▸ Task statement:
Every entry should be reproduced word for word.

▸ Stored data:

■ ■ ■ ■ ■

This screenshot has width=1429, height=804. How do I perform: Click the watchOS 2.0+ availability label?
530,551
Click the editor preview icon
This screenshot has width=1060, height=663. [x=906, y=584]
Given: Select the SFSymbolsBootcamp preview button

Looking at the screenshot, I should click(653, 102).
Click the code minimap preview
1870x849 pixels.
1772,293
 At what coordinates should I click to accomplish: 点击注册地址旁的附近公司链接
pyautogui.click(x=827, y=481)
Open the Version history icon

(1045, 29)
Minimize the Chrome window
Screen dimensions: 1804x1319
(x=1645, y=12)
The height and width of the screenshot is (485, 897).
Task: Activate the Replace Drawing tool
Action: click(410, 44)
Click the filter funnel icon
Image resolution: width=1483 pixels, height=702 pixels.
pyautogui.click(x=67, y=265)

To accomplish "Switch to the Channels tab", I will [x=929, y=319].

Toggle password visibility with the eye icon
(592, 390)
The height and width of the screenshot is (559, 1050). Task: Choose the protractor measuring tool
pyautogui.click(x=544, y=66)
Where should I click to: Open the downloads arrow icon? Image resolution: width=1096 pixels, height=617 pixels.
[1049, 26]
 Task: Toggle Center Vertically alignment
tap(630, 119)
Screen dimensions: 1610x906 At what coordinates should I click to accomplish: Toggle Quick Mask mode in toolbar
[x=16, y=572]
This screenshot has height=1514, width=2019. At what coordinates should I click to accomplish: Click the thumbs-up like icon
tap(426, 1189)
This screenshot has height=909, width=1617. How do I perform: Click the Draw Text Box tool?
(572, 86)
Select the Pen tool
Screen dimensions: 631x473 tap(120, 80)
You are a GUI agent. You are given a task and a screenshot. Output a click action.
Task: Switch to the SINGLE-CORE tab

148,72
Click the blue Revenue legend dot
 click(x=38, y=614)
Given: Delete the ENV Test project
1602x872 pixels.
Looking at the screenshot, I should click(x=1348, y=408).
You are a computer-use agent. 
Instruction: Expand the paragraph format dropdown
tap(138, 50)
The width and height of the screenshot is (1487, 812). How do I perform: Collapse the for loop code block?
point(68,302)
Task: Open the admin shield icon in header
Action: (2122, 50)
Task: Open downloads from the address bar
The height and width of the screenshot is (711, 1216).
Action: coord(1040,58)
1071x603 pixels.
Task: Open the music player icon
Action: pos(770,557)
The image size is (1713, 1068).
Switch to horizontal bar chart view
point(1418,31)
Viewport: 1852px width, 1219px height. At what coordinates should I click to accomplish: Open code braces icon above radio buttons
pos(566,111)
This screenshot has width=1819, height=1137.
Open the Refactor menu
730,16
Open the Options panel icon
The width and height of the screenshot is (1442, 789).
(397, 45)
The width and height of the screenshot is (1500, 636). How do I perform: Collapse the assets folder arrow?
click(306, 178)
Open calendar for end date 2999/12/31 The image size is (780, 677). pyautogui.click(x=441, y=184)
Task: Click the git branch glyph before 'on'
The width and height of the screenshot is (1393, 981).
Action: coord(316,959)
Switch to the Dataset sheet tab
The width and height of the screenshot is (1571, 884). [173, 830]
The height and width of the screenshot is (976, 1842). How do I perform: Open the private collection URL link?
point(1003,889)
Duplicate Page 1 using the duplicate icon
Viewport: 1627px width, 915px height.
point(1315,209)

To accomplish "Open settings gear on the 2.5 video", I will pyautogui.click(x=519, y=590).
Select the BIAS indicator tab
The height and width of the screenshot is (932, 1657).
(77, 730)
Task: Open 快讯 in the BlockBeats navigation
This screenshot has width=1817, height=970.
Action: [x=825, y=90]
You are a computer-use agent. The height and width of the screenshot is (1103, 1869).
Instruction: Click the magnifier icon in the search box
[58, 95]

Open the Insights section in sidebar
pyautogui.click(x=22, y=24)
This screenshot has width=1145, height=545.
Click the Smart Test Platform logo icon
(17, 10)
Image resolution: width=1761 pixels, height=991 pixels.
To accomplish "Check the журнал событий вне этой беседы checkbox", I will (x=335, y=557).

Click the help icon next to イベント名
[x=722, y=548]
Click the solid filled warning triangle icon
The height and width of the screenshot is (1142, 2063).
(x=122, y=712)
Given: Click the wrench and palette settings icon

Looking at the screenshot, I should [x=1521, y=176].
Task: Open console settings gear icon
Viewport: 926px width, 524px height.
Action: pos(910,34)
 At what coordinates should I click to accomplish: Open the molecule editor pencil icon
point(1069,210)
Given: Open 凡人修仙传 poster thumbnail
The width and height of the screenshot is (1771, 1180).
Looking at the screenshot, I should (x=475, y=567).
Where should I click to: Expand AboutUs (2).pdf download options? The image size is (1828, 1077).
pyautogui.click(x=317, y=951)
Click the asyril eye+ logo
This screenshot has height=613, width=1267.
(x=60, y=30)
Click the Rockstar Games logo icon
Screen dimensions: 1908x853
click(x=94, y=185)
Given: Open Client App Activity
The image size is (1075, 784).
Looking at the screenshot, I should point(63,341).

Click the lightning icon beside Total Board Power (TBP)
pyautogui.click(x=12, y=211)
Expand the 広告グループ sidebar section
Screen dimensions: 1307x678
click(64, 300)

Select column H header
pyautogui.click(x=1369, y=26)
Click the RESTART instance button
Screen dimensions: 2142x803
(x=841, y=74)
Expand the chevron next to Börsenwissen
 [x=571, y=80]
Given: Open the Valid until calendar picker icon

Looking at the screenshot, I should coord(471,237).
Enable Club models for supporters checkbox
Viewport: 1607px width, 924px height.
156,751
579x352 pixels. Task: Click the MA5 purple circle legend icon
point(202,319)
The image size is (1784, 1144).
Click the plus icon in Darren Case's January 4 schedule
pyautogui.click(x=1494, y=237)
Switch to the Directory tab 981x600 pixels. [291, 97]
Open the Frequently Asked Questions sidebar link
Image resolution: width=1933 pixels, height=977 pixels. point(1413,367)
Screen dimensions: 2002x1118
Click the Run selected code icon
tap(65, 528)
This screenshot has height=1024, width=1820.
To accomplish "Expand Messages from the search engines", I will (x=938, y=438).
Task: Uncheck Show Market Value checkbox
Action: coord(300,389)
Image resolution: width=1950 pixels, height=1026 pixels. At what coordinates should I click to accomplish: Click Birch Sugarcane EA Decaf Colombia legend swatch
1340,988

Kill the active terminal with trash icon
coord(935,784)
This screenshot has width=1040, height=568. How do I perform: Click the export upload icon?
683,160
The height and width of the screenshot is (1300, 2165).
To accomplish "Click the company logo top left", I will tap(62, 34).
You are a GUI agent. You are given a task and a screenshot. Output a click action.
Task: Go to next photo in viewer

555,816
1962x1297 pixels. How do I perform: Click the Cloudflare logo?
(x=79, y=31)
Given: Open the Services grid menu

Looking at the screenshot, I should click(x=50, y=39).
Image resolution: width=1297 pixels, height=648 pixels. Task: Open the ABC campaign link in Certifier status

■ ■ ■ ■ ■

▸ Solution for this task:
This screenshot has width=1429, height=804. How do I perform: Click the watchOS 2.0+ availability label?
530,551
Click the editor preview icon
This screenshot has width=1060, height=663. [x=906, y=584]
Given: Select the SFSymbolsBootcamp preview button

Looking at the screenshot, I should click(653, 102).
Click the code minimap preview
1870x849 pixels.
1772,293
 At what coordinates should I click to accomplish: 点击注册地址旁的附近公司链接
pyautogui.click(x=827, y=481)
Open the Version history icon

(1045, 29)
Minimize the Chrome window
Screen dimensions: 1804x1319
(x=1645, y=12)
The height and width of the screenshot is (485, 897).
Task: Activate the Replace Drawing tool
Action: click(410, 44)
Click the filter funnel icon
Image resolution: width=1483 pixels, height=702 pixels.
pyautogui.click(x=67, y=265)

To accomplish "Switch to the Channels tab", I will [x=929, y=319].

Toggle password visibility with the eye icon
(592, 390)
The height and width of the screenshot is (559, 1050). Task: Choose the protractor measuring tool
pyautogui.click(x=544, y=66)
Where should I click to: Open the downloads arrow icon? Image resolution: width=1096 pixels, height=617 pixels.
[1049, 26]
 Task: Toggle Center Vertically alignment
tap(630, 119)
Screen dimensions: 1610x906 At what coordinates should I click to accomplish: Toggle Quick Mask mode in toolbar
[x=16, y=572]
This screenshot has height=1514, width=2019. At what coordinates should I click to accomplish: Click the thumbs-up like icon
tap(426, 1189)
This screenshot has height=909, width=1617. How do I perform: Click the Draw Text Box tool?
(572, 86)
Select the Pen tool
Screen dimensions: 631x473 tap(120, 80)
You are a GUI agent. You are given a task and a screenshot. Output a click action.
Task: Switch to the SINGLE-CORE tab

148,72
Click the blue Revenue legend dot
 click(x=38, y=614)
Given: Delete the ENV Test project
1602x872 pixels.
Looking at the screenshot, I should click(x=1348, y=408).
You are a computer-use agent. 
Instruction: Expand the paragraph format dropdown
tap(138, 50)
The width and height of the screenshot is (1487, 812). How do I perform: Collapse the for loop code block?
point(68,302)
Task: Open the admin shield icon in header
Action: (2122, 50)
Task: Open downloads from the address bar
The height and width of the screenshot is (711, 1216).
Action: coord(1040,58)
1071x603 pixels.
Task: Open the music player icon
Action: pos(770,557)
The image size is (1713, 1068).
Switch to horizontal bar chart view
point(1418,31)
Viewport: 1852px width, 1219px height. At what coordinates should I click to accomplish: Open code braces icon above radio buttons
pos(566,111)
This screenshot has width=1819, height=1137.
Open the Refactor menu
730,16
Open the Options panel icon
The width and height of the screenshot is (1442, 789).
(397, 45)
The width and height of the screenshot is (1500, 636). How do I perform: Collapse the assets folder arrow?
click(306, 178)
Open calendar for end date 2999/12/31 The image size is (780, 677). pyautogui.click(x=441, y=184)
Task: Click the git branch glyph before 'on'
The width and height of the screenshot is (1393, 981).
Action: coord(316,959)
Switch to the Dataset sheet tab
The width and height of the screenshot is (1571, 884). [173, 830]
The height and width of the screenshot is (976, 1842). How do I perform: Open the private collection URL link?
point(1003,889)
Duplicate Page 1 using the duplicate icon
Viewport: 1627px width, 915px height.
point(1315,209)

To accomplish "Open settings gear on the 2.5 video", I will pyautogui.click(x=519, y=590).
Select the BIAS indicator tab
The height and width of the screenshot is (932, 1657).
(77, 730)
Task: Open 快讯 in the BlockBeats navigation
This screenshot has width=1817, height=970.
Action: [x=825, y=90]
You are a computer-use agent. The height and width of the screenshot is (1103, 1869).
Instruction: Click the magnifier icon in the search box
[58, 95]

Open the Insights section in sidebar
pyautogui.click(x=22, y=24)
This screenshot has width=1145, height=545.
Click the Smart Test Platform logo icon
(17, 10)
Image resolution: width=1761 pixels, height=991 pixels.
To accomplish "Check the журнал событий вне этой беседы checkbox", I will (x=335, y=557).

Click the help icon next to イベント名
[x=722, y=548]
Click the solid filled warning triangle icon
The height and width of the screenshot is (1142, 2063).
(x=122, y=712)
Given: Click the wrench and palette settings icon

Looking at the screenshot, I should [x=1521, y=176].
Task: Open console settings gear icon
Viewport: 926px width, 524px height.
Action: pos(910,34)
 At what coordinates should I click to accomplish: Open the molecule editor pencil icon
point(1069,210)
Given: Open 凡人修仙传 poster thumbnail
The width and height of the screenshot is (1771, 1180).
Looking at the screenshot, I should (x=475, y=567).
Where should I click to: Expand AboutUs (2).pdf download options? The image size is (1828, 1077).
pyautogui.click(x=317, y=951)
Click the asyril eye+ logo
This screenshot has height=613, width=1267.
(x=60, y=30)
Click the Rockstar Games logo icon
Screen dimensions: 1908x853
click(x=94, y=185)
Given: Open Client App Activity
The image size is (1075, 784).
Looking at the screenshot, I should point(63,341).

Click the lightning icon beside Total Board Power (TBP)
pyautogui.click(x=12, y=211)
Expand the 広告グループ sidebar section
Screen dimensions: 1307x678
click(64, 300)

Select column H header
pyautogui.click(x=1369, y=26)
Click the RESTART instance button
Screen dimensions: 2142x803
(x=841, y=74)
Expand the chevron next to Börsenwissen
 [x=571, y=80]
Given: Open the Valid until calendar picker icon

Looking at the screenshot, I should coord(471,237).
Enable Club models for supporters checkbox
Viewport: 1607px width, 924px height.
156,751
579x352 pixels. Task: Click the MA5 purple circle legend icon
point(202,319)
The image size is (1784, 1144).
Click the plus icon in Darren Case's January 4 schedule
pyautogui.click(x=1494, y=237)
Switch to the Directory tab 981x600 pixels. [291, 97]
Open the Frequently Asked Questions sidebar link
Image resolution: width=1933 pixels, height=977 pixels. point(1413,367)
Screen dimensions: 2002x1118
Click the Run selected code icon
tap(65, 528)
This screenshot has height=1024, width=1820.
To accomplish "Expand Messages from the search engines", I will (x=938, y=438).
Task: Uncheck Show Market Value checkbox
Action: coord(300,389)
Image resolution: width=1950 pixels, height=1026 pixels. At what coordinates should I click to accomplish: Click Birch Sugarcane EA Decaf Colombia legend swatch
1340,988

Kill the active terminal with trash icon
coord(935,784)
This screenshot has width=1040, height=568. How do I perform: Click the export upload icon?
683,160
The height and width of the screenshot is (1300, 2165).
To accomplish "Click the company logo top left", I will tap(62, 34).
You are a GUI agent. You are given a task and a screenshot. Output a click action.
Task: Go to next photo in viewer

555,816
1962x1297 pixels. How do I perform: Click the Cloudflare logo?
(x=79, y=31)
Given: Open the Services grid menu

Looking at the screenshot, I should click(x=50, y=39).
Image resolution: width=1297 pixels, height=648 pixels. Task: Open the ABC campaign link in Certifier status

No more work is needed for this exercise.